■ Activity ■
Every record that follows must be returned word for word.

■ Extracted entries ■
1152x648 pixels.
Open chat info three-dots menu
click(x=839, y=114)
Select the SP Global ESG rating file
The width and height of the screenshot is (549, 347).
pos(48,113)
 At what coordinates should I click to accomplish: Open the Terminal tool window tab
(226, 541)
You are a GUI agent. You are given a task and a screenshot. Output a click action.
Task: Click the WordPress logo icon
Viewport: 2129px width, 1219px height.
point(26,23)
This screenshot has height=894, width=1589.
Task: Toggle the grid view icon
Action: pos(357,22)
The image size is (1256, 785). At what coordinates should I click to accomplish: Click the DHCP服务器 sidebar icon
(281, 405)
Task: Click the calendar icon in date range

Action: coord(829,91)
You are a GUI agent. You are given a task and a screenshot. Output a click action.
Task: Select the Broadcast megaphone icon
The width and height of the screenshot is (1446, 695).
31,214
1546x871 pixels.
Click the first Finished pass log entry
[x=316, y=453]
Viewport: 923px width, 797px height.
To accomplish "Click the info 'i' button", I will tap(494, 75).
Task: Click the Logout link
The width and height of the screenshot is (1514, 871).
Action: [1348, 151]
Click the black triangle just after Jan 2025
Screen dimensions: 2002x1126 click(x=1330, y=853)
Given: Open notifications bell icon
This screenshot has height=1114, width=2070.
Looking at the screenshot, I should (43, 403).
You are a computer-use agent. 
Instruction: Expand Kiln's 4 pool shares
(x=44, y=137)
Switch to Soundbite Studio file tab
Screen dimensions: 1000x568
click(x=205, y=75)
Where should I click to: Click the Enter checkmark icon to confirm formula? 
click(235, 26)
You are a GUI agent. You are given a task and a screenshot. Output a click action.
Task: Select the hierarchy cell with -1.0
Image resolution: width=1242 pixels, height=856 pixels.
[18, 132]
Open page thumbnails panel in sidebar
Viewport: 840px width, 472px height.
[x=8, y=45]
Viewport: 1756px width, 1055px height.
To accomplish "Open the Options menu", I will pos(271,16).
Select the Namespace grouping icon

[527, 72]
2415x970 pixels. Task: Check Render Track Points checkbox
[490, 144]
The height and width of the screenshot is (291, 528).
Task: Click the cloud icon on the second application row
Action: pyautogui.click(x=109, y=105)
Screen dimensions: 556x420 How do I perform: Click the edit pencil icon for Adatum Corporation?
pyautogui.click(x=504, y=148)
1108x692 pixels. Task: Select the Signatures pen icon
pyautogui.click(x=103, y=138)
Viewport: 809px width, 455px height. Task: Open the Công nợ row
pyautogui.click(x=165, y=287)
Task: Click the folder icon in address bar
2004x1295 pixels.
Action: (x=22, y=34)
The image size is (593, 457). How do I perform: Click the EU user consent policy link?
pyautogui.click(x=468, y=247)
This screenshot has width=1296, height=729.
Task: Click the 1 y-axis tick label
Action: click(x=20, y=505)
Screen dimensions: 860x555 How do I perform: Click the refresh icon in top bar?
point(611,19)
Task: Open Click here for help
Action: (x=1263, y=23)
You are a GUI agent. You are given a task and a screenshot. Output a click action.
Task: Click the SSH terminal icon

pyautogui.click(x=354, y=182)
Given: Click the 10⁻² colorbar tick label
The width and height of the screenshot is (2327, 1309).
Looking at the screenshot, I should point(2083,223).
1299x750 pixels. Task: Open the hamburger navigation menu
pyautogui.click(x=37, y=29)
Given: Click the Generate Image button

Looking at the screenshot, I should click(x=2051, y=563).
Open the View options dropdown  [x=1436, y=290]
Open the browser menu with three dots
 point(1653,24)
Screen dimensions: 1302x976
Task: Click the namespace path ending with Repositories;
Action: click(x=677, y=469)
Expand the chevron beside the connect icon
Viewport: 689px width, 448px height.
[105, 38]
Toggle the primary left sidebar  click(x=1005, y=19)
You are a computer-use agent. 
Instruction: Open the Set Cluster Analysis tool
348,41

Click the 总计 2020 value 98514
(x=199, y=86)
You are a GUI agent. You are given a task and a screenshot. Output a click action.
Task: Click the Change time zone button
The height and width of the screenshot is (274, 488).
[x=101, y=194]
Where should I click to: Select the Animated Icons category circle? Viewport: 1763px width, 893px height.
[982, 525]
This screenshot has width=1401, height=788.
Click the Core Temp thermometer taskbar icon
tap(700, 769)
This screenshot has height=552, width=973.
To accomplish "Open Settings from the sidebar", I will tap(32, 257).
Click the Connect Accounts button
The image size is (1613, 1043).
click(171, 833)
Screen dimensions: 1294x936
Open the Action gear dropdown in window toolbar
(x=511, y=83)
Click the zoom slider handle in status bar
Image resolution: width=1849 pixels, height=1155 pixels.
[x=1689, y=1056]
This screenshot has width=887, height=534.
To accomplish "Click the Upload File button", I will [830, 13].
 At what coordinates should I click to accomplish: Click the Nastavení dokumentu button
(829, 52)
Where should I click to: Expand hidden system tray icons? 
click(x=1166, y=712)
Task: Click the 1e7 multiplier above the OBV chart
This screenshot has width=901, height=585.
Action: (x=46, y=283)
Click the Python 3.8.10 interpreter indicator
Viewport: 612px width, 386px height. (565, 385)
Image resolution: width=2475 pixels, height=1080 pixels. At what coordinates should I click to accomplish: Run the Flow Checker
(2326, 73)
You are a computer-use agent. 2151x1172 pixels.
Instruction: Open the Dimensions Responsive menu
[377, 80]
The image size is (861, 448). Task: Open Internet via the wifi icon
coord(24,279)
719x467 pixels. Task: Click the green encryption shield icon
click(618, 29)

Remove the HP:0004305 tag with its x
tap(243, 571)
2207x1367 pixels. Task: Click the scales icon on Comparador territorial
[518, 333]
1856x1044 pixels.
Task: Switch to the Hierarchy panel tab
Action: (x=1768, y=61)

■ Answer box ■
1152x648 pixels.
Open chat info three-dots menu
click(x=839, y=114)
Select the SP Global ESG rating file
The width and height of the screenshot is (549, 347).
pos(48,113)
 At what coordinates should I click to accomplish: Open the Terminal tool window tab
(226, 541)
You are a GUI agent. You are given a task and a screenshot. Output a click action.
Task: Click the WordPress logo icon
Viewport: 2129px width, 1219px height.
point(26,23)
This screenshot has height=894, width=1589.
Task: Toggle the grid view icon
Action: pos(357,22)
The image size is (1256, 785). At what coordinates should I click to accomplish: Click the DHCP服务器 sidebar icon
(281, 405)
Task: Click the calendar icon in date range

Action: coord(829,91)
You are a GUI agent. You are given a task and a screenshot. Output a click action.
Task: Select the Broadcast megaphone icon
The width and height of the screenshot is (1446, 695).
31,214
1546x871 pixels.
Click the first Finished pass log entry
[x=316, y=453]
Viewport: 923px width, 797px height.
To accomplish "Click the info 'i' button", I will tap(494, 75).
Task: Click the Logout link
The width and height of the screenshot is (1514, 871).
Action: [1348, 151]
Click the black triangle just after Jan 2025
Screen dimensions: 2002x1126 click(x=1330, y=853)
Given: Open notifications bell icon
This screenshot has height=1114, width=2070.
Looking at the screenshot, I should (43, 403).
You are a computer-use agent. 
Instruction: Expand Kiln's 4 pool shares
(x=44, y=137)
Switch to Soundbite Studio file tab
Screen dimensions: 1000x568
click(x=205, y=75)
Where should I click to: Click the Enter checkmark icon to confirm formula? 
click(235, 26)
You are a GUI agent. You are given a task and a screenshot. Output a click action.
Task: Select the hierarchy cell with -1.0
Image resolution: width=1242 pixels, height=856 pixels.
[18, 132]
Open page thumbnails panel in sidebar
Viewport: 840px width, 472px height.
[x=8, y=45]
Viewport: 1756px width, 1055px height.
To accomplish "Open the Options menu", I will pos(271,16).
Select the Namespace grouping icon

[527, 72]
2415x970 pixels. Task: Check Render Track Points checkbox
[490, 144]
The height and width of the screenshot is (291, 528).
Task: Click the cloud icon on the second application row
Action: pyautogui.click(x=109, y=105)
Screen dimensions: 556x420 How do I perform: Click the edit pencil icon for Adatum Corporation?
pyautogui.click(x=504, y=148)
1108x692 pixels. Task: Select the Signatures pen icon
pyautogui.click(x=103, y=138)
Viewport: 809px width, 455px height. Task: Open the Công nợ row
pyautogui.click(x=165, y=287)
Task: Click the folder icon in address bar
2004x1295 pixels.
Action: (x=22, y=34)
The image size is (593, 457). How do I perform: Click the EU user consent policy link?
pyautogui.click(x=468, y=247)
This screenshot has width=1296, height=729.
Task: Click the 1 y-axis tick label
Action: click(x=20, y=505)
Screen dimensions: 860x555 How do I perform: Click the refresh icon in top bar?
point(611,19)
Task: Open Click here for help
Action: (x=1263, y=23)
You are a GUI agent. You are given a task and a screenshot. Output a click action.
Task: Click the SSH terminal icon

pyautogui.click(x=354, y=182)
Given: Click the 10⁻² colorbar tick label
The width and height of the screenshot is (2327, 1309).
Looking at the screenshot, I should point(2083,223).
1299x750 pixels. Task: Open the hamburger navigation menu
pyautogui.click(x=37, y=29)
Given: Click the Generate Image button

Looking at the screenshot, I should click(x=2051, y=563).
Open the View options dropdown  [x=1436, y=290]
Open the browser menu with three dots
 point(1653,24)
Screen dimensions: 1302x976
Task: Click the namespace path ending with Repositories;
Action: click(x=677, y=469)
Expand the chevron beside the connect icon
Viewport: 689px width, 448px height.
[105, 38]
Toggle the primary left sidebar  click(x=1005, y=19)
You are a computer-use agent. 
Instruction: Open the Set Cluster Analysis tool
348,41

Click the 总计 2020 value 98514
(x=199, y=86)
You are a GUI agent. You are given a task and a screenshot. Output a click action.
Task: Click the Change time zone button
The height and width of the screenshot is (274, 488).
[x=101, y=194]
Where should I click to: Select the Animated Icons category circle? Viewport: 1763px width, 893px height.
[982, 525]
This screenshot has width=1401, height=788.
Click the Core Temp thermometer taskbar icon
tap(700, 769)
This screenshot has height=552, width=973.
To accomplish "Open Settings from the sidebar", I will tap(32, 257).
Click the Connect Accounts button
The image size is (1613, 1043).
click(171, 833)
Screen dimensions: 1294x936
Open the Action gear dropdown in window toolbar
(x=511, y=83)
Click the zoom slider handle in status bar
Image resolution: width=1849 pixels, height=1155 pixels.
[x=1689, y=1056]
This screenshot has width=887, height=534.
To accomplish "Click the Upload File button", I will [830, 13].
 At what coordinates should I click to accomplish: Click the Nastavení dokumentu button
(829, 52)
Where should I click to: Expand hidden system tray icons? 
click(x=1166, y=712)
Task: Click the 1e7 multiplier above the OBV chart
This screenshot has width=901, height=585.
Action: (x=46, y=283)
Click the Python 3.8.10 interpreter indicator
Viewport: 612px width, 386px height. (565, 385)
Image resolution: width=2475 pixels, height=1080 pixels. At what coordinates should I click to accomplish: Run the Flow Checker
(2326, 73)
You are a computer-use agent. 2151x1172 pixels.
Instruction: Open the Dimensions Responsive menu
[377, 80]
The image size is (861, 448). Task: Open Internet via the wifi icon
coord(24,279)
719x467 pixels. Task: Click the green encryption shield icon
click(618, 29)

Remove the HP:0004305 tag with its x
tap(243, 571)
2207x1367 pixels. Task: Click the scales icon on Comparador territorial
[518, 333]
1856x1044 pixels.
Task: Switch to the Hierarchy panel tab
Action: (x=1768, y=61)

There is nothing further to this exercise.